About this task
Once you find the line containing "Click the hammer", output it and every line after it to the end of the records, exactly.

Stored data entries
BEGIN
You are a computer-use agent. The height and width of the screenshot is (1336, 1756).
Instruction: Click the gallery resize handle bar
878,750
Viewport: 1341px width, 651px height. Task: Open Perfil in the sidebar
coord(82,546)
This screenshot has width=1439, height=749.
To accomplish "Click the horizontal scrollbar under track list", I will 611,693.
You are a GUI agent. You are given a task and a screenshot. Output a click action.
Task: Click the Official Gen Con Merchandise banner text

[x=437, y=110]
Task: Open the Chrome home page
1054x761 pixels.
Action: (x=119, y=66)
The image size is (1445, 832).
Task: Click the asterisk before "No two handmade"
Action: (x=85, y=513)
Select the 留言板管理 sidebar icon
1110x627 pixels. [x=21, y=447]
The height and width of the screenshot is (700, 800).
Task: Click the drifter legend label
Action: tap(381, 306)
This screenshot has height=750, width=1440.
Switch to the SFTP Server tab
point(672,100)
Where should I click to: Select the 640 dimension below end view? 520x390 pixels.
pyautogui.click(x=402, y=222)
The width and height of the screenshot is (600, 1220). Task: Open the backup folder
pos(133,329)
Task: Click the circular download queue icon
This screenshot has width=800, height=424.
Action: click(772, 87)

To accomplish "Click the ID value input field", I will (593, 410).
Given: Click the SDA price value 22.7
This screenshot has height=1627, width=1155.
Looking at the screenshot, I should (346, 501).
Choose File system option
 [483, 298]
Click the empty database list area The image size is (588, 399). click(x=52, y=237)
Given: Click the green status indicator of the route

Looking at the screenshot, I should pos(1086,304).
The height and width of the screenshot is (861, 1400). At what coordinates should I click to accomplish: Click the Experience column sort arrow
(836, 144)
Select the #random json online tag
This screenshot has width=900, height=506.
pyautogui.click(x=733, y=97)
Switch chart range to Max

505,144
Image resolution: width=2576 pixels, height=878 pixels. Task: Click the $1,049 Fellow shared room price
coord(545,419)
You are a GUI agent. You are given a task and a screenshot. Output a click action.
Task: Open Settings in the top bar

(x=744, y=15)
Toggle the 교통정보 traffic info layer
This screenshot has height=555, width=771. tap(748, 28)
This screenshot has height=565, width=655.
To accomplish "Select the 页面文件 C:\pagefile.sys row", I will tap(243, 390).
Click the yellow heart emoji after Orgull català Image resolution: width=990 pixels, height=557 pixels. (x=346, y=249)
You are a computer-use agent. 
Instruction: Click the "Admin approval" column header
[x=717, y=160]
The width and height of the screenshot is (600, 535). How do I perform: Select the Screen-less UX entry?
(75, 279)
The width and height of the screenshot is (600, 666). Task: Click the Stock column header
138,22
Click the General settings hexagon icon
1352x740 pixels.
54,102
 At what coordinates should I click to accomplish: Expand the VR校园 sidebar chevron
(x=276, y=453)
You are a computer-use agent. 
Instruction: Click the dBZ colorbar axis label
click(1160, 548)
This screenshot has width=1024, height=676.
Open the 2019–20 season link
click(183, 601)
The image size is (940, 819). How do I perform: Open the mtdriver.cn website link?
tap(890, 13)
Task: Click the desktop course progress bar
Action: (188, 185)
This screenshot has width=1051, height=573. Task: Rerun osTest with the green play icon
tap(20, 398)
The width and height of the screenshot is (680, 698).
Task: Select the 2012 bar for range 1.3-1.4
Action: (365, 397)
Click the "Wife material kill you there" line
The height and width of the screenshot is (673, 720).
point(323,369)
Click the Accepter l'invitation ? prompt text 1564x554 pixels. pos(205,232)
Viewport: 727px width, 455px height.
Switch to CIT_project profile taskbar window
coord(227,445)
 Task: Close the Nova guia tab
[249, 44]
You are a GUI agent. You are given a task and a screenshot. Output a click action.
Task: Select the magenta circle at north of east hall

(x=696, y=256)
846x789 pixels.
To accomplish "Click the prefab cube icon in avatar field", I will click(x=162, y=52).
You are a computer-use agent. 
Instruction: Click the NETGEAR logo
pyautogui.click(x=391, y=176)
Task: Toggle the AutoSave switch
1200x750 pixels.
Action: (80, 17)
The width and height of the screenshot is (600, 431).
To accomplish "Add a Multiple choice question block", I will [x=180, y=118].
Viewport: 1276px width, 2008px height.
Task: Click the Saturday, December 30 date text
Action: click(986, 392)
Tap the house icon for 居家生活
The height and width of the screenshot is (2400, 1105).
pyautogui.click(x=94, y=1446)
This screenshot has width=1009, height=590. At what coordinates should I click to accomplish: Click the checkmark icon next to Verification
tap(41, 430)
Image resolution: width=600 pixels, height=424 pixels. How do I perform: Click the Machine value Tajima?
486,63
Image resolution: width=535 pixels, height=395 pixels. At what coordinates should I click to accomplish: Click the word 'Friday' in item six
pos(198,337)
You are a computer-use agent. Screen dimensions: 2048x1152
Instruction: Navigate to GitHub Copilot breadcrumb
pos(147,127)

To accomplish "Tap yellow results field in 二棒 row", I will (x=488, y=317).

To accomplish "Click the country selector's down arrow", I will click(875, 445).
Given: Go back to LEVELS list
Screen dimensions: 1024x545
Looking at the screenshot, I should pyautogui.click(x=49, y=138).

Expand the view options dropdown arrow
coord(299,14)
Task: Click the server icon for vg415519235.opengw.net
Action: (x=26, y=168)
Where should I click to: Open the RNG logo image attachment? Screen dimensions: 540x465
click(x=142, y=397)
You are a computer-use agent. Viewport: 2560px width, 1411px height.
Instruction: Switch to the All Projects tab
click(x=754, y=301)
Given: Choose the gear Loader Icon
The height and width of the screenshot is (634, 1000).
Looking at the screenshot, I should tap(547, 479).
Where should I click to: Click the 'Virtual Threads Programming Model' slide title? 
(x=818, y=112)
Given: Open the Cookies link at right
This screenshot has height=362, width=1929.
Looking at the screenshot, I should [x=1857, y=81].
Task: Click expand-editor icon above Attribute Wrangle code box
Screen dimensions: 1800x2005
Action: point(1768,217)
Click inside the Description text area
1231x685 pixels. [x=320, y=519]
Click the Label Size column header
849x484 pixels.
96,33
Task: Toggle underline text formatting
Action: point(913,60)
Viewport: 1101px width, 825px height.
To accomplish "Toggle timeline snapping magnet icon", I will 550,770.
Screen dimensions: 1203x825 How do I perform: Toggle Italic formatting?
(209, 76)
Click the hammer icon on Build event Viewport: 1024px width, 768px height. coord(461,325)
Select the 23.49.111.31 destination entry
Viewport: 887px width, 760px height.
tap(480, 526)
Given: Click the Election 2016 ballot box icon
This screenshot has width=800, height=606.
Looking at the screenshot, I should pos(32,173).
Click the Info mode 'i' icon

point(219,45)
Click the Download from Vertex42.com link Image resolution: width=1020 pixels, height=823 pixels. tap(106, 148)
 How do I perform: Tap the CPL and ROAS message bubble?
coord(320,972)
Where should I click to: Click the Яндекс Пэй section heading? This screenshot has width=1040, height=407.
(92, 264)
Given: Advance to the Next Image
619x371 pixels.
END
Answer for this exercise
Click the hammer icon on Build event Viewport: 1024px width, 768px height. coord(461,325)
Select the 23.49.111.31 destination entry
Viewport: 887px width, 760px height.
tap(480, 526)
Given: Click the Election 2016 ballot box icon
This screenshot has width=800, height=606.
Looking at the screenshot, I should pos(32,173).
Click the Info mode 'i' icon

point(219,45)
Click the Download from Vertex42.com link Image resolution: width=1020 pixels, height=823 pixels. tap(106, 148)
 How do I perform: Tap the CPL and ROAS message bubble?
coord(320,972)
Where should I click to: Click the Яндекс Пэй section heading? This screenshot has width=1040, height=407.
(92, 264)
Given: Advance to the Next Image
619x371 pixels.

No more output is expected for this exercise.